Assignment
Stop after the line containing "The image size is (600, 444).": print each line exactly from the first line of the listing up to that point.

Data extracts
□ □ □ □ □

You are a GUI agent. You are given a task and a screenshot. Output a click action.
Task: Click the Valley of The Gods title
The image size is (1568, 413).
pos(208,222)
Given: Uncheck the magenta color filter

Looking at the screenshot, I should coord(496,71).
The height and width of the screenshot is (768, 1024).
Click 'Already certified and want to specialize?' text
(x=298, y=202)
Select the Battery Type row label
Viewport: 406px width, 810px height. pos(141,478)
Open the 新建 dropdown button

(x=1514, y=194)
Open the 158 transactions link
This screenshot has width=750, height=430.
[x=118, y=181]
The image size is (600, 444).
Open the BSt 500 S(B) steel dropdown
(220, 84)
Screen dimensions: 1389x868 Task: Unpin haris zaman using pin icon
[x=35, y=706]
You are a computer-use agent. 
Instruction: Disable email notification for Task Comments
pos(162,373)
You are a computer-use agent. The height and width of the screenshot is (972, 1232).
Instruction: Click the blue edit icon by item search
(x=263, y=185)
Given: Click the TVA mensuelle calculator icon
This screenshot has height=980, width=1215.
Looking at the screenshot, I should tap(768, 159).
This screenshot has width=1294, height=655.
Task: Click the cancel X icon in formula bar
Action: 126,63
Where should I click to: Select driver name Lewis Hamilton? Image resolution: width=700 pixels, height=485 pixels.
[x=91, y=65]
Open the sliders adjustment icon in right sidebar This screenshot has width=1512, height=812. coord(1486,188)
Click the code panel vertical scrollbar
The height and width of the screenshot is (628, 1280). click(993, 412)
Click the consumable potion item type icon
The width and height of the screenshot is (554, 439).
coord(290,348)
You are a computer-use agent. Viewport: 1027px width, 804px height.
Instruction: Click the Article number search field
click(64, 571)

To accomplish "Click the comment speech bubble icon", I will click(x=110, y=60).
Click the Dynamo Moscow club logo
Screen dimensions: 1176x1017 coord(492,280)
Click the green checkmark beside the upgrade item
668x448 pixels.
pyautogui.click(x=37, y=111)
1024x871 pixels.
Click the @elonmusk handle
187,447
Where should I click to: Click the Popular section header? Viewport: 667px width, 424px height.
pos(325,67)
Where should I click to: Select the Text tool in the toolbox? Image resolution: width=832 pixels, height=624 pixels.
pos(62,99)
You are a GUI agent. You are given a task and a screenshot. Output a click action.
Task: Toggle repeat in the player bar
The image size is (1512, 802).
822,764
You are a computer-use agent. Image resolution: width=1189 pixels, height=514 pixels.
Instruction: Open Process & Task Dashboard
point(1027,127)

□ □ □ □ □

Exercise result
You are a GUI agent. You are given a task and a screenshot. Output a click action.
Task: Click the Valley of The Gods title
The image size is (1568, 413).
pos(208,222)
Given: Uncheck the magenta color filter

Looking at the screenshot, I should coord(496,71).
The height and width of the screenshot is (768, 1024).
Click 'Already certified and want to specialize?' text
(x=298, y=202)
Select the Battery Type row label
Viewport: 406px width, 810px height. pos(141,478)
Open the 新建 dropdown button

(x=1514, y=194)
Open the 158 transactions link
This screenshot has width=750, height=430.
[x=118, y=181]
The image size is (600, 444).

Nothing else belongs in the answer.